The proposed method is a computer-aided diagnosis (CAD) system that assists radiologists and emergency physicians in analysing medical images. Therefore, it is better to show areas that are suspicious for intussusception rather than simply determining whether the input X-ray image is a case of intussusception or not. To intuitively identify intussusception, we visualised which areas of the X-ray image were predicted to contain the diagnosis using class activation maps (CAMs)31. To generate CAMs, we extracted the activation map, \({\text{f}}_{\text{k}}\), before the last global average pooling layer of the intussusception classification model. When the intussusception classification model determined the input X-ray image as intussusception, CAMs were obtained by multiplying the extracted activation map, \({\text{f}}_{\text{k}}\), with the weight in the final classification layer for the feature map k leading to pathology y \({\text{w}}_{\text{k}}\)

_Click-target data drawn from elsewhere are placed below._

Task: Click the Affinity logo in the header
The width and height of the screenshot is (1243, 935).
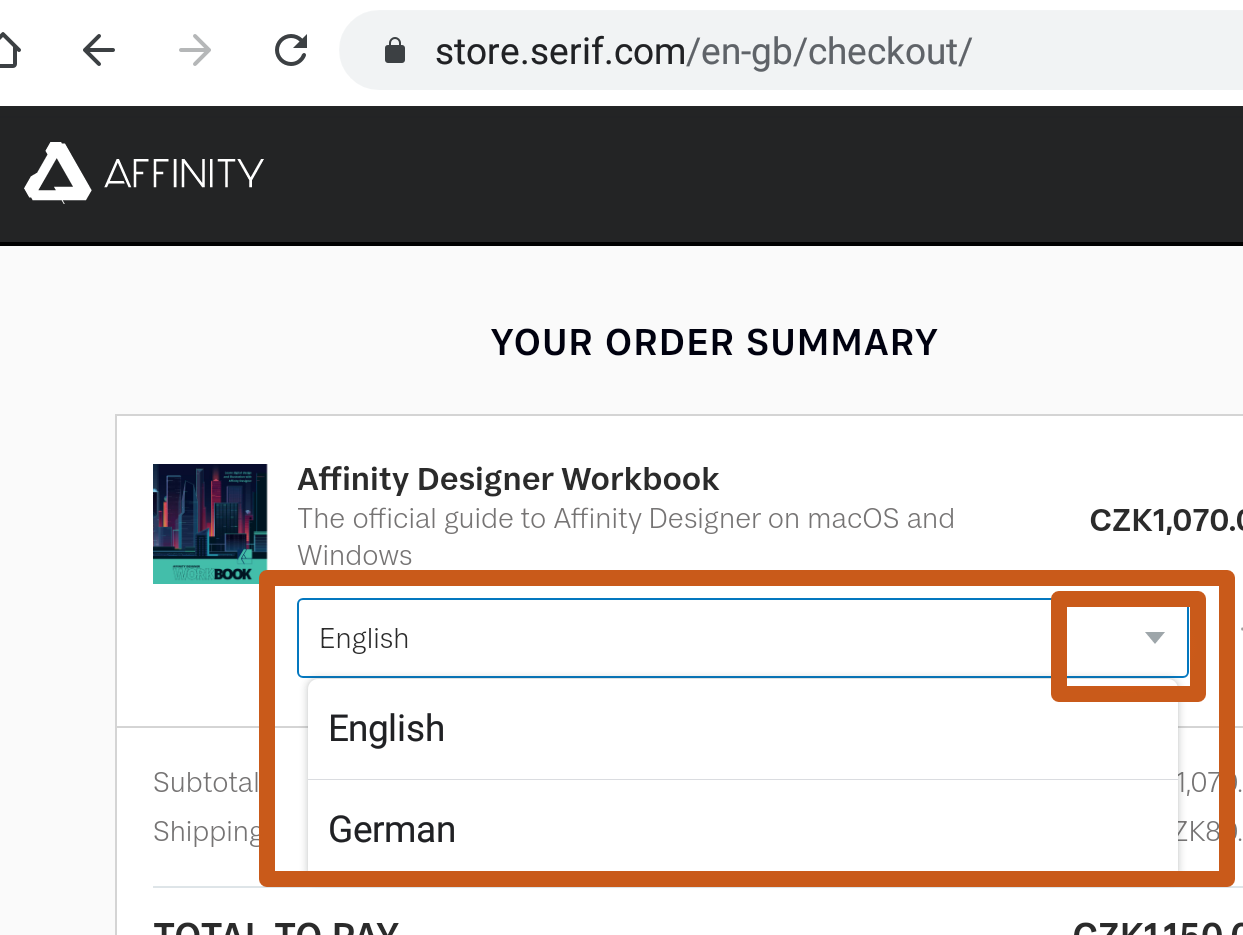Action: pyautogui.click(x=143, y=173)
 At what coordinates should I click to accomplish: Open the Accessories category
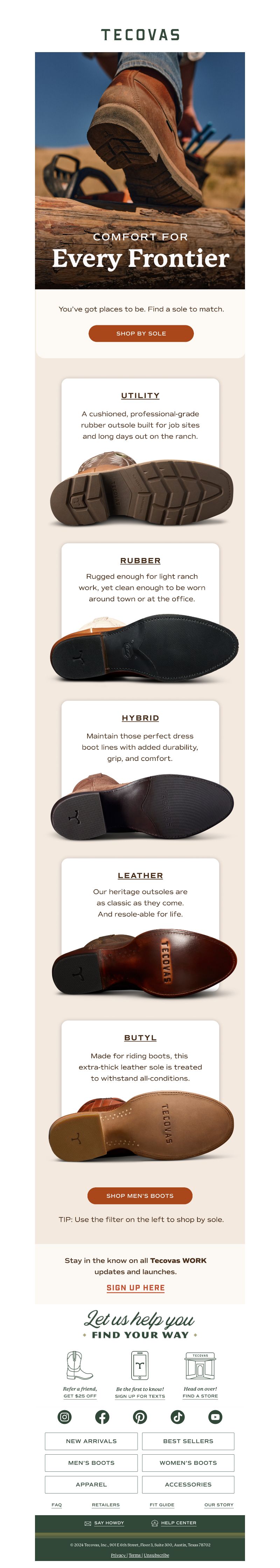188,1484
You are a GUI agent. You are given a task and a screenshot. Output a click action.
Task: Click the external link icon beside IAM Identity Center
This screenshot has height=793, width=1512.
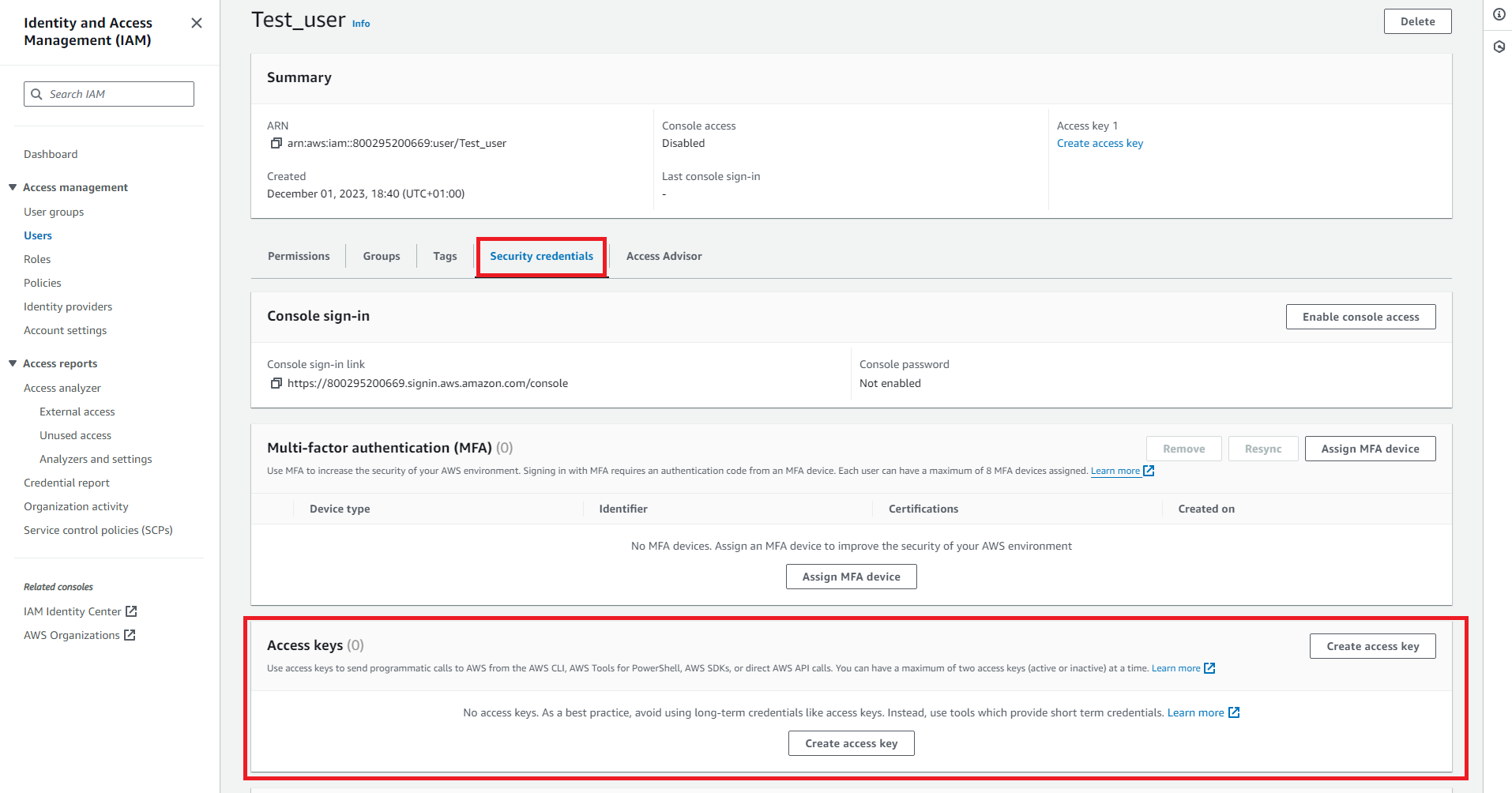pyautogui.click(x=132, y=611)
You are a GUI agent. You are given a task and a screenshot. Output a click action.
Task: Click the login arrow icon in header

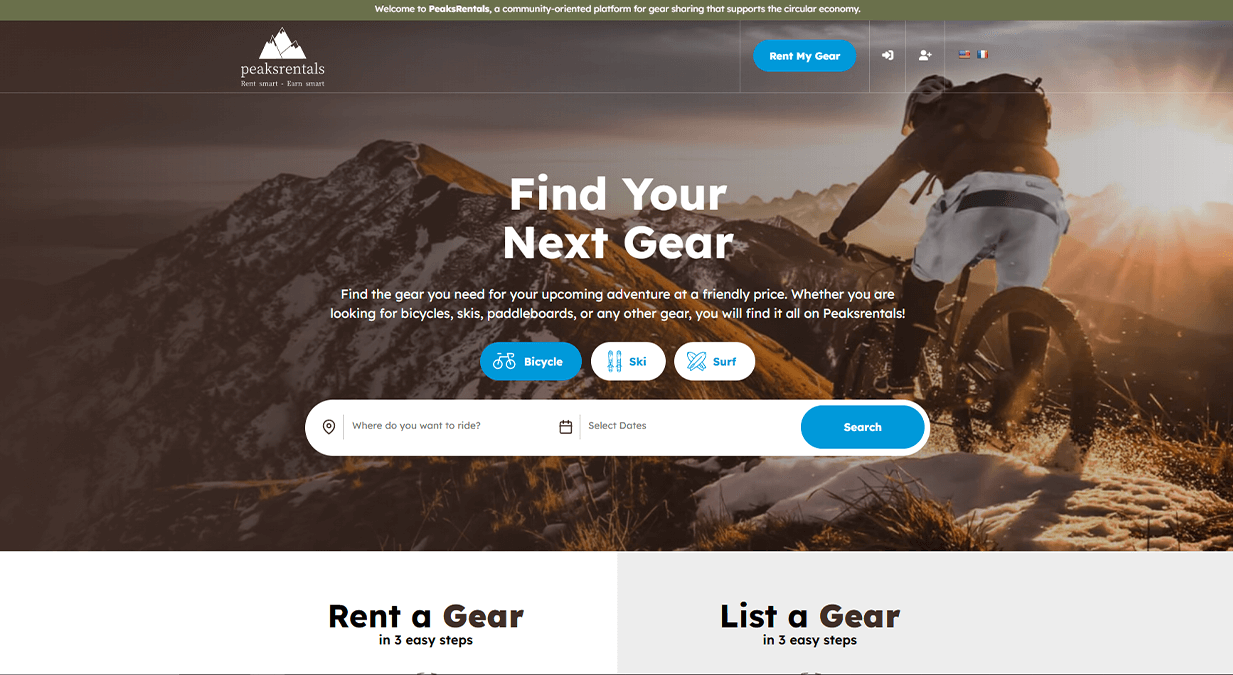[887, 56]
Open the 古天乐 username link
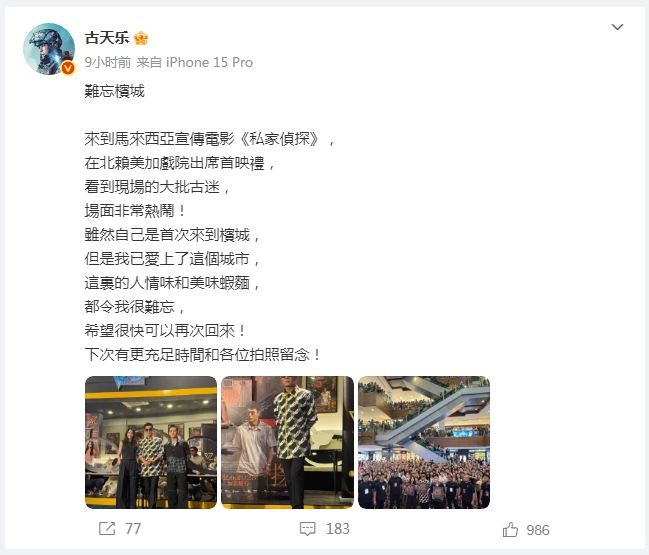Screen dimensions: 649x555 107,38
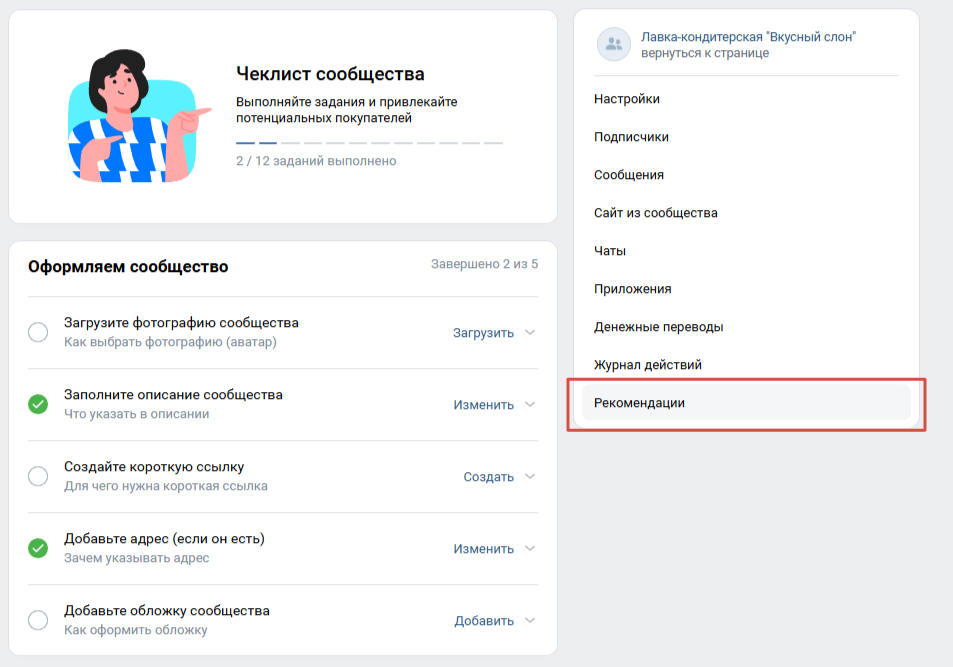Image resolution: width=953 pixels, height=667 pixels.
Task: Expand the chevron next to Загрузить
Action: tap(530, 333)
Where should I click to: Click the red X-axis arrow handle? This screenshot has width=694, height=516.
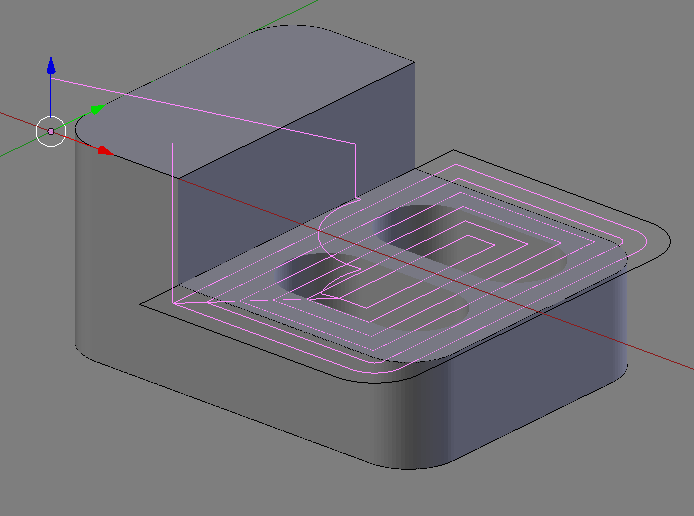tap(104, 151)
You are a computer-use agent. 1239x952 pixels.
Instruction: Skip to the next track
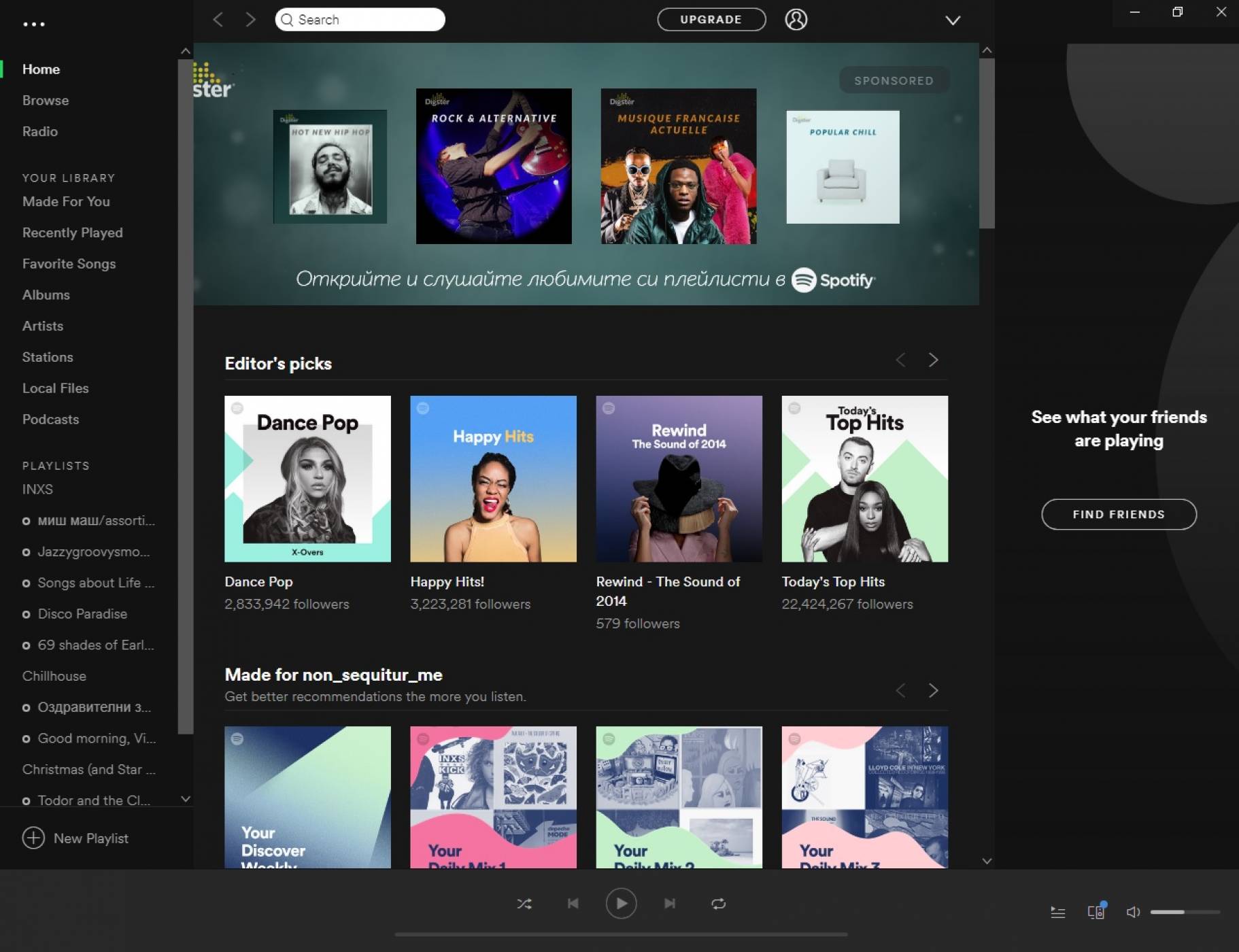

$${\text{M}}_{\text{c}}\left(\text{x},\text{y}\right)=\sum_{{\text{k}}}{\text{w}}_{{\text{k}}}{\text{f}}_{\text{k}}\left(\text{x},\text{y}\right). $$
(2)

Outcomes and validation

Our primary outcome was a favourable performance in detecting intussusception in our data sets. In the internal validation test, we used the AUC, highest accuracy, and highest Youden index to measure performance32. Accuracy measures the fraction of correct predictions over the total number of predictions. The Youden index is defined as sensitivity + specificity – 1, that is, the vertical distance between the 45° line and the point on the ROC curve. In the external validation tests, we selected the optimal cut-off value based on the highest Youden index value33 from the internal validation tests; this was done because plain abdominal radiography is commonly used as a first-line screening test for intussusception in patients with gastrointestinal signs and symptoms. Furthermore, we applied the cut-off values in the external validation to determine the AUC and Youden index values.

Statistical analysis

All the data were compiled using a standard spreadsheet application (Excel 2016; Microsoft, Redmond, WA, USA) and analysed using NCSS 12 (Statistical Software 2018, NCSS, LLC. Kaysville, Utah, USA, ncss.com/software/ncss). The Kolmogorov–Smirnov test was used to verify that all data sets had a normal distribution. We generated descriptive statistics and presented them as frequencies and percentages for categorical data, and as medians and interquartile ranges, (IQR) (non-normal distribution), means and standard deviation (SD) (normal distribution), or 95% confidence intervals (95% CI) for continuous data. The independent t-test or the Kruskal–Wallis test was used to compare the positive and negative groups. Categorical variables were presented as numbers and percentages and analysed using a chi-square test. Two-tailed p-values < 0.05 were considered statistically significant. We used a single ROC curve and cut-off analysis for the internal test and two ROC curves with the independent groups design for comparing the ROC curves of the external and internal validation tests. Two-tailed p-values < 0.05 were considered statistically significant.